From Sea to Sky

Big Sky Golf Club
Big Sky Golf Club

Besides Bear Mountain, the city named in honor of England’s Queen Victoria boasts a number of first-rate public courses, all of which benefit from the Victoria’s temperate climate (24 inches of rain a year — compared to Seattle’s 38 — and almost 200 days of sunshine) and the sort of views you tend not to forget.

Olympic View begins with just such a vista, across the Strait of Juan de Fuca to the peaks of the Olympic Range. The 6,600-yard, par-72 course opened in 1990 and was designed by Bill Robinson, a former partner of Geoffrey Cornish and one of those architects whose name often goes unmentioned on course web sites, but whose portfolio of work warrants a much greater reputation. Case in point is Olympic View, which has topped this and that ranking, won all sorts of awards and become a firm favorite with a number of regular visitors to the island, most notably about.com writer Blair Howard, who describes the course as a “journey of beauty and challenge” — which is a romantic way of saying, “It’s really good.”

The trail also includes Duncan Meadows and the short but quite agreeable Cowichan Valley Golf Course, whose front nine was laid out by AV Macan in 1947 (the back nine, designed by a club member, followed 38 years later). Further north are the lovely, Les Furber-designed Fairwinds in Nanoose Bay, the heavily-wooded and beautiful Morningstar, Qualicum Beach’s Pheasant Glen, Furber’s Storey Creek in Campbell River and the 831-acre Crown Isle Resort and Golf Community, in the shadow of the mighty Comox Glacier and alluring Beaufort Mountains.

Back on the mainland, Whistler is gearing up for the 2010 Winter Olympics, but there’s still a summer of golf to be played before the world’s finest skiers, skaters, bobsledders and lugers show up.

In the town itself, the golfer has three choices; Nicklaus North, Fairmont Chateau Whistler and its first course; Whistler Golf Club, designed by Arnold Palmer and opened in 1983.

Nicklaus North, venue for the 1997 and 2005 Telus Skins Games, will be hosting the German Bobsleigh team next February, but before then will spend $120,000 on bringing the bunkers and fairways up to snuff.
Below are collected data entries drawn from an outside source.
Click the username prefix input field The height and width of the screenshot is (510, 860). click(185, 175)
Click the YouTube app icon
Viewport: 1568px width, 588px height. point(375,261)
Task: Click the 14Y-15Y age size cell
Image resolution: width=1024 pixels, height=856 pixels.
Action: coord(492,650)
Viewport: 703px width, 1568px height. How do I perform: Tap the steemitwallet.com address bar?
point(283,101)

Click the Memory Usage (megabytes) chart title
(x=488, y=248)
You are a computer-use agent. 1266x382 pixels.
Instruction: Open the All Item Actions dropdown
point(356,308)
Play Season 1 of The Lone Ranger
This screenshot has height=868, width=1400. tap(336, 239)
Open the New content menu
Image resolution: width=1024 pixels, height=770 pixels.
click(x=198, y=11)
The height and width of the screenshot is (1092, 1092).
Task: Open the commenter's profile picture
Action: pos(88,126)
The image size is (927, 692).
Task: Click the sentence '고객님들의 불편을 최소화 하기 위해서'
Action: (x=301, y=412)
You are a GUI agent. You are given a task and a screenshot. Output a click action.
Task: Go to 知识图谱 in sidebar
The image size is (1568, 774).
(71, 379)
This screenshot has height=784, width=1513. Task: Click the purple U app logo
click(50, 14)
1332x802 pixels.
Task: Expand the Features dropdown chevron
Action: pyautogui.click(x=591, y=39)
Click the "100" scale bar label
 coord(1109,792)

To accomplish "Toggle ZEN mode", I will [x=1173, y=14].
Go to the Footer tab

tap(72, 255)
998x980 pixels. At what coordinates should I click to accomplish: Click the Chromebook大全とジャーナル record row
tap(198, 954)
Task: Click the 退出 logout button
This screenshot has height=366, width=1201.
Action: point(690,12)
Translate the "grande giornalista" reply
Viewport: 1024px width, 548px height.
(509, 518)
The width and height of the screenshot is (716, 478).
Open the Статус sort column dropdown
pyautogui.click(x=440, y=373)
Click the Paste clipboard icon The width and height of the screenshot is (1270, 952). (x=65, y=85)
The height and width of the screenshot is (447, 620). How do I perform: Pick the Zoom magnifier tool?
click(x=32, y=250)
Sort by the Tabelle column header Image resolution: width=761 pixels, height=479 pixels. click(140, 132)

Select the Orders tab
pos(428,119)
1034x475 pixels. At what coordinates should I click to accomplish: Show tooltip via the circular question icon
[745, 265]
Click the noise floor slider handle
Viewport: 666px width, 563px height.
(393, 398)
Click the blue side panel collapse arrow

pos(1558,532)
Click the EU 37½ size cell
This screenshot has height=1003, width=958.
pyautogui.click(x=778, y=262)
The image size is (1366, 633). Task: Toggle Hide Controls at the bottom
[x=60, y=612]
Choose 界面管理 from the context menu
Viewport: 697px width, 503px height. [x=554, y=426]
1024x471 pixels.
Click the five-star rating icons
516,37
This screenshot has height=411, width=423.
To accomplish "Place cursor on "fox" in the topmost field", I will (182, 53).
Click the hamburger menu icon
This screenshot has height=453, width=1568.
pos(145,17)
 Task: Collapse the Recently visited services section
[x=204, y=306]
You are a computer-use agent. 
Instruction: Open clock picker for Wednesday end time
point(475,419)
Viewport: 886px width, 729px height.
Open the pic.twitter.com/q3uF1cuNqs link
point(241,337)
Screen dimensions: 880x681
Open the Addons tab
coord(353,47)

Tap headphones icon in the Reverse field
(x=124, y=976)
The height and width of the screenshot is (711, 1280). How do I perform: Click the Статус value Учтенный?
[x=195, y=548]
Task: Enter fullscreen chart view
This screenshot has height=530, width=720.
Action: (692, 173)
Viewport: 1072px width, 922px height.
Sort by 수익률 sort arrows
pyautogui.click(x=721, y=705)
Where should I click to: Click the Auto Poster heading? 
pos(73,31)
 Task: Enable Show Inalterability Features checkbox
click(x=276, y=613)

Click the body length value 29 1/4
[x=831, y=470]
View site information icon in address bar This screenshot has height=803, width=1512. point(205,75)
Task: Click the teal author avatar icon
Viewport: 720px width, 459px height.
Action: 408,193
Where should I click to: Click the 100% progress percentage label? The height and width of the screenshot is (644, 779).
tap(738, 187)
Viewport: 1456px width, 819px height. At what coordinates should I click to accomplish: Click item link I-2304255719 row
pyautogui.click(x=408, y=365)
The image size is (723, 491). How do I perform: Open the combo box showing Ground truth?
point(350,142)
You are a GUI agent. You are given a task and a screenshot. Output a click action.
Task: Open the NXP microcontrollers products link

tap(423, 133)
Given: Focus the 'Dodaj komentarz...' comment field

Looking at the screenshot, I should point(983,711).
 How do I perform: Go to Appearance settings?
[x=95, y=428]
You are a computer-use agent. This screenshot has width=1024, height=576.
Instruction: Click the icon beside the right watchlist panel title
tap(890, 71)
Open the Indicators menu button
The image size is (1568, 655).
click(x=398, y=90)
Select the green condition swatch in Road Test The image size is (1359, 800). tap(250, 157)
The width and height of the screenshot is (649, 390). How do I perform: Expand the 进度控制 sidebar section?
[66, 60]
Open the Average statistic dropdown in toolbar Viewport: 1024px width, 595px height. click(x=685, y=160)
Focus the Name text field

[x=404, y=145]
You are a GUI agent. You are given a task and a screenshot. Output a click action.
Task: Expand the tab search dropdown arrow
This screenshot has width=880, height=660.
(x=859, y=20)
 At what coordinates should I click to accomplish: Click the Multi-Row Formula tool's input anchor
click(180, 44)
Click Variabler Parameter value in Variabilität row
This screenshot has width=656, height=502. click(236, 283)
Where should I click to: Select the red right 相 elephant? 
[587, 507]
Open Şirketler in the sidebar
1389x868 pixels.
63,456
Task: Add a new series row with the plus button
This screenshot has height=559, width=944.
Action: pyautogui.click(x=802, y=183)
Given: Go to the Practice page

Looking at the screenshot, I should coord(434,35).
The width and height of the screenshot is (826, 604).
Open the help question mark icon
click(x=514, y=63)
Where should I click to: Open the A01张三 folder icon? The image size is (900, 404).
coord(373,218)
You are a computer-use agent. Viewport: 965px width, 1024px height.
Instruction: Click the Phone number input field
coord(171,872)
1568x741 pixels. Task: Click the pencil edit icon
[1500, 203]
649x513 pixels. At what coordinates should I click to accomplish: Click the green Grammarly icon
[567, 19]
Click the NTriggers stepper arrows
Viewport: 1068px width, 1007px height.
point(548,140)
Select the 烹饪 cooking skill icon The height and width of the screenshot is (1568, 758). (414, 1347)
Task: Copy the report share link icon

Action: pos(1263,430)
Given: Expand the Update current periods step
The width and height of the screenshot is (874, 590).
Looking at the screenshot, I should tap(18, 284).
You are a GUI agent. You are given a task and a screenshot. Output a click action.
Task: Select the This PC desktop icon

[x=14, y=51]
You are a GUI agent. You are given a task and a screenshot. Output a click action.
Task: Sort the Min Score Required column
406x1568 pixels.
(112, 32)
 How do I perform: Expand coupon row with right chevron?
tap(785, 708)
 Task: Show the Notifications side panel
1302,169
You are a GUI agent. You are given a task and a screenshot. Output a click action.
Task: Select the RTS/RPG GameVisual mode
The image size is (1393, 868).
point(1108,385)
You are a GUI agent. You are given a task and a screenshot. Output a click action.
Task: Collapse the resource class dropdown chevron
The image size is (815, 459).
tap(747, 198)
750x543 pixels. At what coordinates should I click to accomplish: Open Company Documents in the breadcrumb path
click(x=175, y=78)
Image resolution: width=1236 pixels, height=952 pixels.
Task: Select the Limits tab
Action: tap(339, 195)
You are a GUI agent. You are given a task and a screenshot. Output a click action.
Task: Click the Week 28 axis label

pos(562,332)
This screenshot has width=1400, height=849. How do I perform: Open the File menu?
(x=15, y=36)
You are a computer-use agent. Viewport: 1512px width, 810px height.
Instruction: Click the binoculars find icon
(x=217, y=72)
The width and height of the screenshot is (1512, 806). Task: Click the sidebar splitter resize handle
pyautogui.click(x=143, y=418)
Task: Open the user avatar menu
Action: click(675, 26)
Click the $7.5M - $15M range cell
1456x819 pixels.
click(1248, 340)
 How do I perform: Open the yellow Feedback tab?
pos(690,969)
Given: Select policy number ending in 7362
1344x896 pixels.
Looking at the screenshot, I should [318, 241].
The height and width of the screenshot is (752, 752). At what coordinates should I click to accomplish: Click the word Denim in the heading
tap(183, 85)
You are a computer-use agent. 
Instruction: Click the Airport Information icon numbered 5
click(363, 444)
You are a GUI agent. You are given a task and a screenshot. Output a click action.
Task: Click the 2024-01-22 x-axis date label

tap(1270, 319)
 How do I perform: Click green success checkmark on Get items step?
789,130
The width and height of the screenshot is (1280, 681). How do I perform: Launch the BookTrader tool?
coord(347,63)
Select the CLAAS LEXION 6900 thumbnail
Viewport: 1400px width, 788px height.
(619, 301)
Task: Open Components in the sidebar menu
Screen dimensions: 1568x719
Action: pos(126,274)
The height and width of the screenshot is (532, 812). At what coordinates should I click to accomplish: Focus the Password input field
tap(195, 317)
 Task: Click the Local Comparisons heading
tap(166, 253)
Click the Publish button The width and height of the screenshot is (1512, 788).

The course will open for the season on May 1 and should, according to director of golf Andrew Smart, be in peak condition by the middle of June.

“We have had slightly less snow than usual this winter,” he says. “We did have to clear two greens but they seem to have survived very well under the snow pack. So, weather permitting, we should be in summer form within six or seven weeks of opening.”